Já tinha ido a Paris há uns 20 anos. Gostei mas não fascinei. A estadia foi curta e retenho mais a animação que levava no corpo do que aquilo que a cidade me fez sentir. Olhando para trás, é como se estivesse numa outra cidade.

Agora voltei. Voltei com uma amiga, a minha filha e a filha desta. A ideia era irmos com as miúdas à eurodisney e fomos mas sobre isso falo numa outra altura), mas quisemos aproveitar e dar uma volta pela cidade. Não sei se foi de tudo o que já vivi. Não sei se foi da fase em que estou. Não sei se os astros estavam alinhados ou se a lua estava particularmente amorosa, só sei que a cidade entrou em mim como um leve nevoeiro e , cá dentro, fez-se denso. Calei perante as ruas que se deparavam à minha frente. Compramos um bilhete para andarmos num daqueles autocarros sem teto. ‘vamos ficar com uma ideia da cidade’, justificamos. Meti os fones nos ouvidos e coloquei em modo francês. Não, nada sei de francês, mas a sonoridade, a música de Piaf por detrás, fizeram-me tudo entender sem, no entanto, nada ter percebido. O Sena serpenteia sussurrando qualquer coisa de perfeitamente audível. É um convite a mergulhar. É um convide a olha-lo e, ao fazê-lo, passam pela cabeça a memória de amores idos. É como que uma catarse. As ruas cheias de esplanadas no mais direto convite ao ócio, à volúpia, ao deleite… há muito vinho em cima das mesas, quase tanto como cerveja neste nosso país. Só isso me deu logo uma vontade imensa de me mudar para lá umas temporadas. Depois, sei lá, é o ar, percebem, a atmosfera, é aquilo que não se conta mas que se sente que faz daquela cidade a cidade que quero, antes de todas outras, voltar e conhecer.
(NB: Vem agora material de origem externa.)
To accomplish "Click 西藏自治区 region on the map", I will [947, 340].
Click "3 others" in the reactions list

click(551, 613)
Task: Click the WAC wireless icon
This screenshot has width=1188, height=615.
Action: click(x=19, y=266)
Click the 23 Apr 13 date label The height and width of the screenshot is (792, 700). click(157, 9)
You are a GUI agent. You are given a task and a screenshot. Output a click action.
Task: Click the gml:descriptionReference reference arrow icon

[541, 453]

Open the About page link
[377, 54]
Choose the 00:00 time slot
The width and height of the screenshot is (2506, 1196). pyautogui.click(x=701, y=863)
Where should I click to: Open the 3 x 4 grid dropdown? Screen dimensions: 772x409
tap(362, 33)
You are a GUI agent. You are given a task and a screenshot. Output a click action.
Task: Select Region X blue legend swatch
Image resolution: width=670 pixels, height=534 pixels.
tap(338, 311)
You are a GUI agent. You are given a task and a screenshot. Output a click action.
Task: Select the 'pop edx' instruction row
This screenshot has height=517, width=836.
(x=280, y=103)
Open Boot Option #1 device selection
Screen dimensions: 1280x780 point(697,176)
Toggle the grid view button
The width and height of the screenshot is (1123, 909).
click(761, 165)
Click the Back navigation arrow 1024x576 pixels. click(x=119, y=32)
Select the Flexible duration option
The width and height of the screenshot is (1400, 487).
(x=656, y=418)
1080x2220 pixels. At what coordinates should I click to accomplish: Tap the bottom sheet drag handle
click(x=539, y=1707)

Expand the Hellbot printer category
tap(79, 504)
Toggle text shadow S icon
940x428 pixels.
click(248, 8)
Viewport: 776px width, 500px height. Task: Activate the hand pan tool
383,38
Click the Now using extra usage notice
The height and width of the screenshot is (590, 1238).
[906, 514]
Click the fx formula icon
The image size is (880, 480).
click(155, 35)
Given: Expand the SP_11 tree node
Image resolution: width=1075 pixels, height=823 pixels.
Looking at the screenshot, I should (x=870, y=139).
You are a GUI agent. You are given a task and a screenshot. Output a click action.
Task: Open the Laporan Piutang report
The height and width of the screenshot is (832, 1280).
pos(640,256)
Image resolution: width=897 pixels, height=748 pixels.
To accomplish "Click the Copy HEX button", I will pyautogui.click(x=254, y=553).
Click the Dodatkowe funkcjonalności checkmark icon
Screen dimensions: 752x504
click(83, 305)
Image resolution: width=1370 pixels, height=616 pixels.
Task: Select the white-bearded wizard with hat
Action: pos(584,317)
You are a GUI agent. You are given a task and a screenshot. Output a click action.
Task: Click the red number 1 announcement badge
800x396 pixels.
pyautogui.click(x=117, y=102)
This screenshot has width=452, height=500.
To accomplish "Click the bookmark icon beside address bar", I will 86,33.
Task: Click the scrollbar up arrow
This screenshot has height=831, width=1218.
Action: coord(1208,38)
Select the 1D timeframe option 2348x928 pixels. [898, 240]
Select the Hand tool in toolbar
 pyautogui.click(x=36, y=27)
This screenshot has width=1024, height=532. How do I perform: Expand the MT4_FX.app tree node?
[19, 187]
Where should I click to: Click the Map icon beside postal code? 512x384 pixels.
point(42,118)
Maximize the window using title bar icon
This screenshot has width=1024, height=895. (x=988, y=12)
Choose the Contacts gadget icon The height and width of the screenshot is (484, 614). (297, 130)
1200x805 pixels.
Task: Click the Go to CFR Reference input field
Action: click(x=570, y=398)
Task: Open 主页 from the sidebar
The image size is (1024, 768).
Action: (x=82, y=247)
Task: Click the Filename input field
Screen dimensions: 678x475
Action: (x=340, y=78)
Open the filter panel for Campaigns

Acredito, no entanto, que também pode ser uma cidade-filho-da-puta, se não estivermos fortes, consistentes. Uma dor de amor em Paris dói mais ainda. 

Pensei muito no impacto que ela me causou. Parece-me que para se entender Paris temos de já ter amado, vivido, desamado, sofrido, caído, levantado, esmorecido, arrebitado, fodido… talvez por isso a cidade nada me tenha dito aos 20 anos.